The lines wanted are those from the one containing "This screenshot has" to the last line of the entries below; output them exactly, leaving out pictures.

Collected data entries
+ + + + +
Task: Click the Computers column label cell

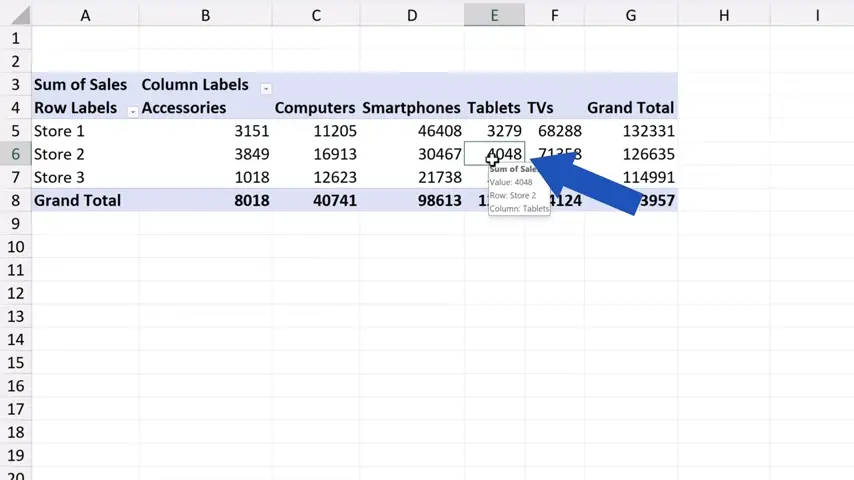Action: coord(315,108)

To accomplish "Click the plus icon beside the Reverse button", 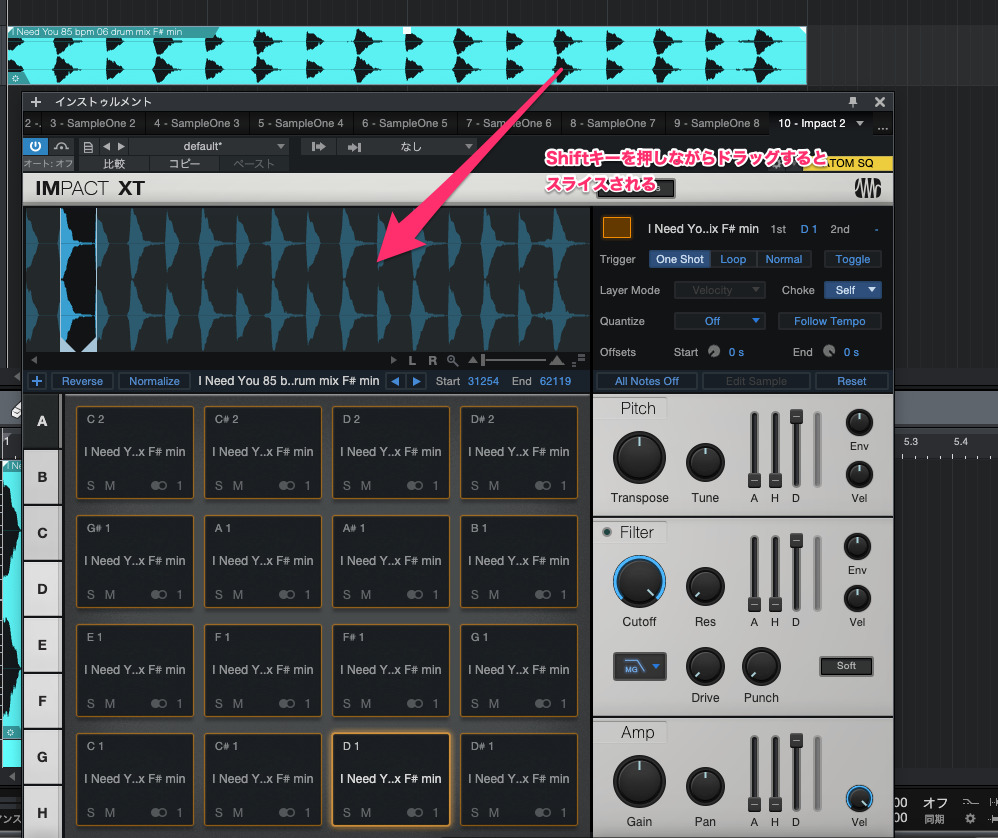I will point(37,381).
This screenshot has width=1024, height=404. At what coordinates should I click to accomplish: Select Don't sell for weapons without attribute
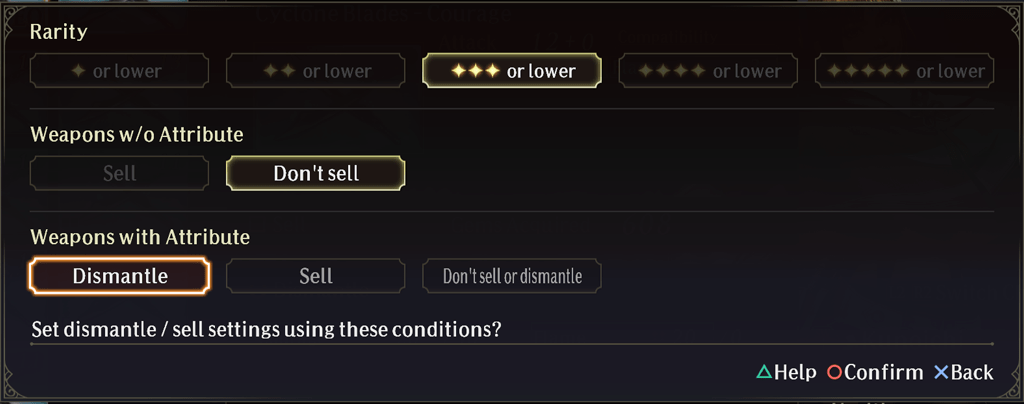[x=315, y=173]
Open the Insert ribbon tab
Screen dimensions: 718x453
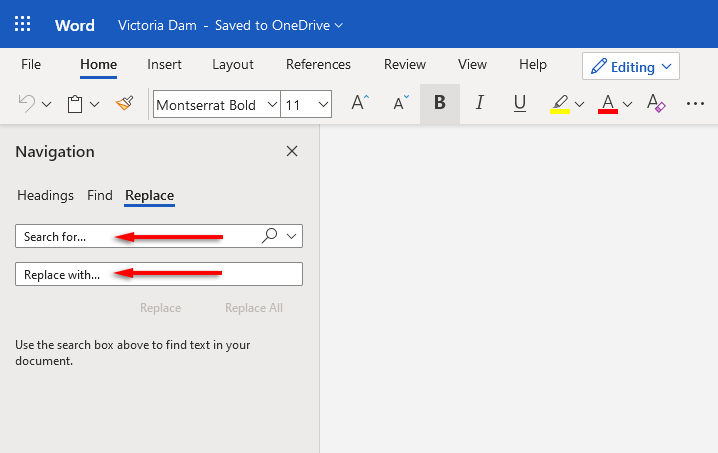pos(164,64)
+ + + + +
RESPONSE FOR THIS EXERCISE:
This screenshot has width=1024, height=404. At what coordinates should I click to accomplish: Select Don't sell for weapons without attribute
[x=315, y=173]
Open the Insert ribbon tab
Screen dimensions: 718x453
pos(164,64)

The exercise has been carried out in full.